- Kernel Upgrade to a more stable Armbian base image
- Bug Fix: NOPASSWD property is now cleared from the ronindojo user after first time boot installation procedure is complete (previously only affected 2.1.0 new installs)
- Enhanced Release Candidate process
While developing the features and improvements we had scheduled for 2.2.0 (which are significant), we got reports of a nasty bug that we needed to squash. We put 2.2.0 on hold and immediately implemented the fix for a bug that affect 2.1.0 new installs. This bug allowed incorrect passwords to sign into the UI. While there is very limited operations the UI can do, and the SSH was still secure and requiring the appropriate password, it was our top priority.
Things quickly turned as we had a growing issue with the Linux Kernel bug written here. We didn't want to push the fix till we had a good grasp of the kernel issue and a usable new image. This post will cover why and how the UI and Kernel bug came to our attention and what our immediate actions were.
OS Migration Refactoring Woes
The codebase started off with being built for having a Manjaro based image. Though this lasted for quite some time, we were increasingly forced to endure dealing with breaking changes in Manjaro and decided to switch to an OS more prevalent (ubiquitous even) for ARM based SBCs: Armbian. In the migration to an Armbian based image, we focussed on two things: our RoninOS image build scripts making an Armbian based image, and RoninDojo calling on the software present on Armbian where previously it depended on Manjaro. We decided all other things to stay equal, introducing as few changes as we could and making sure we wouldn't introduce anything that would unexpectedly work differently or even break. To this point we have turned out successful and can stand tall looking back on it.
Once that was release was made public, we could start working on cleaning things up. Some portion of the code was rendered outdated, so we started reducing the complexity of where it was most obviously needed: the image build script and first time boot initialization procedure (we call it "first time init"). In refactoring this code, we worked with the assumption that it was only the Manjaro image build procedure that needed the RoninDojo user to be set to a "passwordless sudo access" mode. This mode allows for using sudo calls as a user without having to enter a password, which is normal for installation procedures that are meant to run without user interaction, such as RoninOS setting itself up for use the first time you boot it. After this refactoring was released in 2.1.0, we made an error with this assumption, leaving this mode active after the first time init. Well, to be honest, two errors in consequential conjunction actually.
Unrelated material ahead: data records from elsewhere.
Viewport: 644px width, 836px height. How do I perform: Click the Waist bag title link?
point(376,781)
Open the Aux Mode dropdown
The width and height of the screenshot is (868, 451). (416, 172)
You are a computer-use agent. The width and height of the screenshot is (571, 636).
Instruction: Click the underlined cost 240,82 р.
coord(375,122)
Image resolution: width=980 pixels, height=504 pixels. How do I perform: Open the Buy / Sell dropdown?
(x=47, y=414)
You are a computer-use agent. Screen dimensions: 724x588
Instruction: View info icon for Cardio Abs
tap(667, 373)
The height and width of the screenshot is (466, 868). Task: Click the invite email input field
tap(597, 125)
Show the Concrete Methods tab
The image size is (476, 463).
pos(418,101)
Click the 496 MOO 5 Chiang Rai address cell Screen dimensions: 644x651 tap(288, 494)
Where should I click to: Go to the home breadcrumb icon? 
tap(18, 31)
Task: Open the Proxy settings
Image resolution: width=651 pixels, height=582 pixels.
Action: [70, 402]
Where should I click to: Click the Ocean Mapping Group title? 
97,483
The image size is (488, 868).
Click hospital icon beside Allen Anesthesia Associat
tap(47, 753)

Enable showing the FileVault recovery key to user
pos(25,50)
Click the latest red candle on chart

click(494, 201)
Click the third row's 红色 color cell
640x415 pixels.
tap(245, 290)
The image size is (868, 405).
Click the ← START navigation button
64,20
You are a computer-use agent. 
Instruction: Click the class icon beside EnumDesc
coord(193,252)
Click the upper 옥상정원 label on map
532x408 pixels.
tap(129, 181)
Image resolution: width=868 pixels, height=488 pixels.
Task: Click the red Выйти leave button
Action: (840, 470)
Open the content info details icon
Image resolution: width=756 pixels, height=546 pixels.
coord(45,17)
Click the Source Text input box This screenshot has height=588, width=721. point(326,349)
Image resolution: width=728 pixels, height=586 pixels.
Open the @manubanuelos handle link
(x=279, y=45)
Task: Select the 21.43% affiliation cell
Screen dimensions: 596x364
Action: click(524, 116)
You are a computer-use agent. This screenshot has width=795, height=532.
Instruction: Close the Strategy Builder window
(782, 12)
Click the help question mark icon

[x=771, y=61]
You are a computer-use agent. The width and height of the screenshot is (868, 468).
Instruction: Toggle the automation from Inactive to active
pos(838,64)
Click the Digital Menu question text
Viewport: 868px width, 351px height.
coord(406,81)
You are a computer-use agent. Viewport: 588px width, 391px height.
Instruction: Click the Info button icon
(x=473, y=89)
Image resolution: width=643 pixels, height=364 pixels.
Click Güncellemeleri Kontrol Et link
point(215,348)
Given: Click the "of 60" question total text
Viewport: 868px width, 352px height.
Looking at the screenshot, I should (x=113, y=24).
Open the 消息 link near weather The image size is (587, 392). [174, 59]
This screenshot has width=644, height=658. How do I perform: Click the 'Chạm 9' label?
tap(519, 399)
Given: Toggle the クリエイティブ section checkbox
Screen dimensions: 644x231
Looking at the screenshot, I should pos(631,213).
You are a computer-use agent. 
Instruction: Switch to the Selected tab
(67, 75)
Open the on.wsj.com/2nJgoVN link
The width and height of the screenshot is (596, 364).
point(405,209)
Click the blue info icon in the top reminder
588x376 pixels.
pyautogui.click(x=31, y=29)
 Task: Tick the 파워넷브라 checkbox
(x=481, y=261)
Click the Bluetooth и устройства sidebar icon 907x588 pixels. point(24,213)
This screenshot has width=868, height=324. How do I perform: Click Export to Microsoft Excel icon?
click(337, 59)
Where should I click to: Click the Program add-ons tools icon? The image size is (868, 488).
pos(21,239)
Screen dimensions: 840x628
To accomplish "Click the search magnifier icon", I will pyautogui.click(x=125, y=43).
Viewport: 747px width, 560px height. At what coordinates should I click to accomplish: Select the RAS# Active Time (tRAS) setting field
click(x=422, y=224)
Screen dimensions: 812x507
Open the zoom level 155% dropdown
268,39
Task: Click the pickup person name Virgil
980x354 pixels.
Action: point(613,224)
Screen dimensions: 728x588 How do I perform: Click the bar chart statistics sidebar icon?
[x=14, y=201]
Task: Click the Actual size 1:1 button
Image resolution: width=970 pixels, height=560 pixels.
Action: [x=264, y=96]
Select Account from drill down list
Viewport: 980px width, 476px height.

In the sequence of events that happens in the code, from image building all the way to a completion of the first time init, there were two moments where the aforementioned mode would be set and then later unset. Our first error was not removing all of that code. The very first event of setting it during image building, had remained despite our effort to remove all of it. Had we removed it, we would've found out that the Armbian based build procedure still requires it, just like the Manjaro one.
Our second error was the assumption that the first time init didn't need it, since the system unit file (which kicks off our first time init) instructs the installation to be executed as "Admin". We were mistaken since we saw that "it still worked" after having thought we removed the setting/unsetting completely. As a result, we were none the wiser that this "Admin" setting merely implies running the installation as a user that's present in the sudoers file, not that it "magically" fixes the demands made by sudo usage.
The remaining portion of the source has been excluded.